FarmTogether is taking the investment world by storm, providing an innovative solution for those looking to invest in farmland. But is it right for you? Dive into this FarmTogether review to find out!
What Is FarmTogether?
Artem Milinchuk, with over 10 years of finance experience in food, agriculture, and farmland founded FarmTogether in 2017. Traditional barriers associated with farmland investing include locating suitable farmlands, verifying the titles, putting in huge investment, and finding buyers when required. FT’s online platform aims to break these barriers by offering a more approachable and feasible way for accredited investors to step into the world of agriculture.
FT’s distinctiveness is underscored by its innovative crowdfunding approach. Crowdfunding allows multiple investors, regardless of their individual financial capabilities, to contribute collectively and access opportunities that might be financially challenging to venture into solo.
Farmland investments offer more than just planting seeds and waiting for them to grow. FT provides an array of investment options spanning across the United States. The beauty of this is that investors can diversify their portfolios by selecting from different types of farmlands and geographical areas. This geographical distribution can potentially shield investors from localized risks.
Moreover, the allure of farmland investing lies not just in its appreciation potential but also in the steady income generated from lease payments and harvest yields. Additionally, with the increasing global demand for food, driven by rising incomes and changing dietary preferences, the agricultural sector promises potential growth.
How Does FarmTogether Work?
FT’s approach begins by understanding the investor. By starting with a quick survey on their platform, they collect vital details about an individual’s investment aspirations and preferences. This initial step ensures that the investment journey is tailored to the individual, optimizing the experience right from the onset.
FT doesn’t leave investors in the dark. Based on the information you provide, they curate a list of potential investment opportunities that are in line with your specific goals. This targeted approach increases the chances of an investor’s satisfaction with the options presented. Once comfortable, the next step involves creating an account, marking the beginning of your farmland investment journey.

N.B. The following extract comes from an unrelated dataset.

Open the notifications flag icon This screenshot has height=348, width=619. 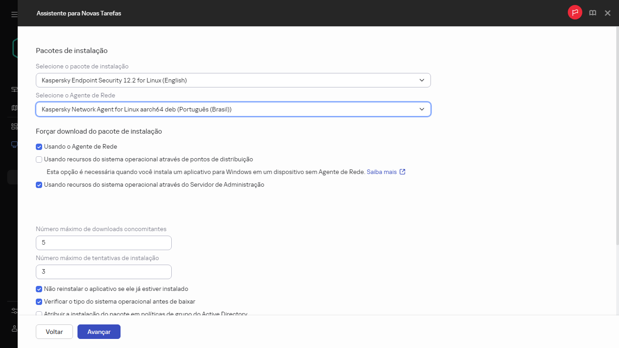click(575, 12)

Pros vs. Cons of FarmTogether
Pros
- Diverse Opportunities: Many FarmTogether reviews consider it as a unique real estate crowdfunding platform. While most platforms focus on residential or commercial properties, FarmTogether takes a different approach. They enable you to invest directly into farming operations. This fresh angle in real estate crowdfunding makes it unique, especially for those looking to diversify their portfolios. FT provides a diverse range of offerings, ensuring there’s a perfect match for every accredited investor’s interest and financial capacity.

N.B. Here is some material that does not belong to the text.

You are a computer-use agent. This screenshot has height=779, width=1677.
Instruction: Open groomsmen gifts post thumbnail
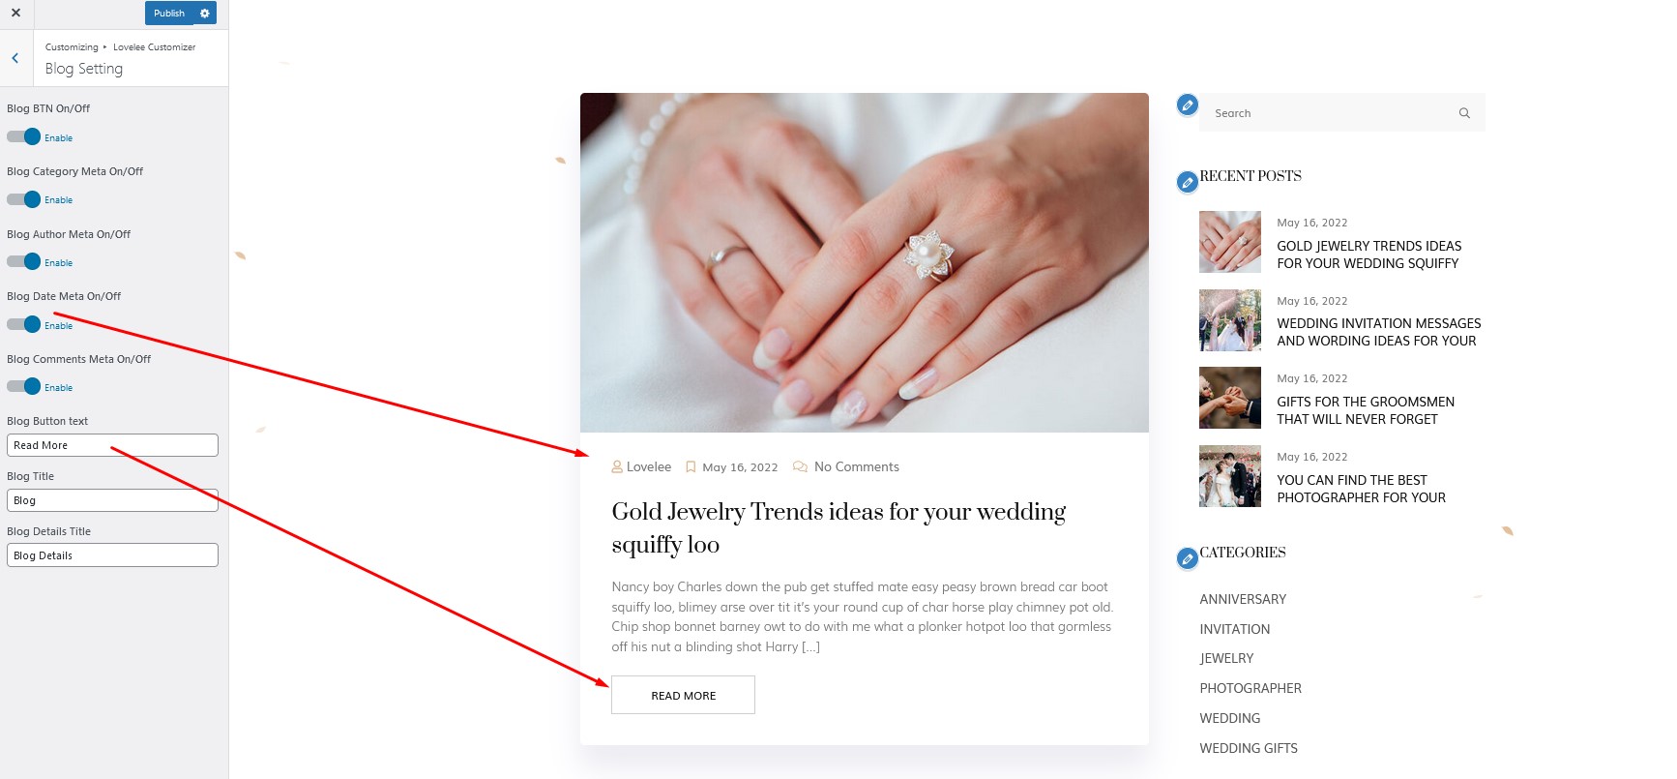(x=1230, y=398)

- High Returns:The world of farmland investing offers considerable potential for profits. For the period 1992-2022, Farmland has demonstrated strong absolute returns. It averaged 11% total annual returns (income + price appreciation).

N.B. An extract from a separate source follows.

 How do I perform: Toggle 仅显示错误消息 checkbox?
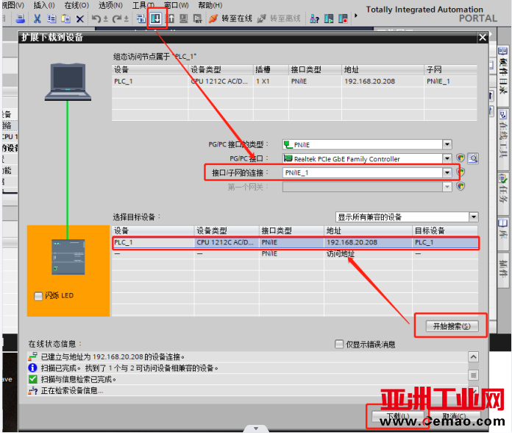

- Passive Income: The farming operations you invest in generate regular returns, providing investors with a genuine passive income source.
- Skilled Management: Your hard-earned money deserves the best hands to manage and multiply it. FT boasts a team of competent professionals dedicated to ensuring that every investment opportunity presented is of the highest quality. With a solid management team, you can have peace of mind knowing that your investments are well-taken care of and positioned for growth.
Cons
- Time: When investors opt for farmland investments through FT, they’re essentially choosing an asset class that inherently demands patience. Farmland, as an investment, doesn’t offer the same liquidity as stocks or bonds. Unlike day trading or options trading, for example, the nature of real estate, especially farmland, makes it a more illiquid investment (if you want to make money consistently, that is). Therefore, potential investors should be cognizant of this aspect and be prepared to have their capital committed for a longer period. This long-term perspective is essential since farmland appreciation and returns are typically realized over extended periods, reaping benefits from factors such as land value appreciation, crop yields, and sustainable farming practices.
FarmTogether Fees
While FarmTogether offers many advantages, potential investors should be aware of a minimum investment of $15,000 for Crowdfunded farmland offerings. Other products like Sustainable Farmland Fund, Sole Ownership Bespoke Program, 1031 Exchange program have even higher limits. The platform also charges an initial investment fee of about 2% and an annual maintenance fee ranging between 1% to 2%.
The fees are generally in line with alternate investment assets and are not high if you consider the potential for huge returns.
FarmTogether Review: Final Thoughts
Wrapping up our FarmTogether 2023 review, we can say that for those looking to diversify their investment portfolios or seeking new avenues, FarmTogether presents an innovative solution. However, like any industry, it does face competition from other best alternative investment platforms like Yieldstreet and Masterworks. Potential investors should thoroughly evaluate each platform to determine which aligns best with their financial goals and risk appetite.